:: Records supplied
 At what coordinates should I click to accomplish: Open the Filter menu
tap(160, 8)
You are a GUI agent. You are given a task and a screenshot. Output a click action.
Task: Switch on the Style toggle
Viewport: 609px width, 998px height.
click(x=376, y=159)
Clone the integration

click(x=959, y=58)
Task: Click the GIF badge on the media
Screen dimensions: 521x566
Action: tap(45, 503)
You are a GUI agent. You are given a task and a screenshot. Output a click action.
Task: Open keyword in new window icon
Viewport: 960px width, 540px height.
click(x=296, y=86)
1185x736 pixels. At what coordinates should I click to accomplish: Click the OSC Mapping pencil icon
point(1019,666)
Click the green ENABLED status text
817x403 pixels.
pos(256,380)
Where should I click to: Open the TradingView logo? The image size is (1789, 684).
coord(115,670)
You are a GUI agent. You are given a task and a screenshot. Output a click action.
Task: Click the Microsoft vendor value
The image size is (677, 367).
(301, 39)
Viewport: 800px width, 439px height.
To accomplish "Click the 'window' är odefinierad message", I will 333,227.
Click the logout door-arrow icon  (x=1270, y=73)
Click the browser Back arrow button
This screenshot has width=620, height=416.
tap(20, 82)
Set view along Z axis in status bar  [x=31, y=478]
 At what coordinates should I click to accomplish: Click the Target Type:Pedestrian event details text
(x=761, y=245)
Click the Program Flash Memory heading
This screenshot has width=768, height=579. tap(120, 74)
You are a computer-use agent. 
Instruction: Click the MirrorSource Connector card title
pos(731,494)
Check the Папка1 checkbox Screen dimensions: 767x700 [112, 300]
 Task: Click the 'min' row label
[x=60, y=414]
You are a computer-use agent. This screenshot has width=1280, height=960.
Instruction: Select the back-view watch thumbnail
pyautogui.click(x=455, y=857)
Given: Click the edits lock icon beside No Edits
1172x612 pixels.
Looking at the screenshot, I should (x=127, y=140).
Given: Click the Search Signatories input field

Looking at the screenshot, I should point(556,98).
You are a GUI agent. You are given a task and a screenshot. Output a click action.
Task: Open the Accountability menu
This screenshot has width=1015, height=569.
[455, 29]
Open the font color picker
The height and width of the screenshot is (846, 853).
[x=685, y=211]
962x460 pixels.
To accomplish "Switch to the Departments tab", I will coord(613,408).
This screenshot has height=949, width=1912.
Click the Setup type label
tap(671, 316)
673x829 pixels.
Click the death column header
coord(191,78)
::::
Task objective: Retype every record above exactly as written.

Answer below:
 At what coordinates should I click to accomplish: Open the Filter menu
tap(160, 8)
You are a GUI agent. You are given a task and a screenshot. Output a click action.
Task: Switch on the Style toggle
Viewport: 609px width, 998px height.
click(x=376, y=159)
Clone the integration

click(x=959, y=58)
Task: Click the GIF badge on the media
Screen dimensions: 521x566
Action: tap(45, 503)
You are a GUI agent. You are given a task and a screenshot. Output a click action.
Task: Open keyword in new window icon
Viewport: 960px width, 540px height.
click(x=296, y=86)
1185x736 pixels. At what coordinates should I click to accomplish: Click the OSC Mapping pencil icon
point(1019,666)
Click the green ENABLED status text
817x403 pixels.
pos(256,380)
Where should I click to: Open the TradingView logo? The image size is (1789, 684).
coord(115,670)
You are a GUI agent. You are given a task and a screenshot. Output a click action.
Task: Click the Microsoft vendor value
The image size is (677, 367).
(301, 39)
Viewport: 800px width, 439px height.
To accomplish "Click the 'window' är odefinierad message", I will 333,227.
Click the logout door-arrow icon  (x=1270, y=73)
Click the browser Back arrow button
This screenshot has width=620, height=416.
tap(20, 82)
Set view along Z axis in status bar  [x=31, y=478]
 At what coordinates should I click to accomplish: Click the Target Type:Pedestrian event details text
(x=761, y=245)
Click the Program Flash Memory heading
This screenshot has width=768, height=579. tap(120, 74)
You are a computer-use agent. 
Instruction: Click the MirrorSource Connector card title
pos(731,494)
Check the Папка1 checkbox Screen dimensions: 767x700 [112, 300]
 Task: Click the 'min' row label
[x=60, y=414]
You are a computer-use agent. This screenshot has width=1280, height=960.
Instruction: Select the back-view watch thumbnail
pyautogui.click(x=455, y=857)
Given: Click the edits lock icon beside No Edits
1172x612 pixels.
Looking at the screenshot, I should (x=127, y=140).
Given: Click the Search Signatories input field

Looking at the screenshot, I should point(556,98).
You are a GUI agent. You are given a task and a screenshot. Output a click action.
Task: Open the Accountability menu
This screenshot has width=1015, height=569.
[455, 29]
Open the font color picker
The height and width of the screenshot is (846, 853).
[x=685, y=211]
962x460 pixels.
To accomplish "Switch to the Departments tab", I will coord(613,408).
This screenshot has height=949, width=1912.
Click the Setup type label
tap(671, 316)
673x829 pixels.
Click the death column header
coord(191,78)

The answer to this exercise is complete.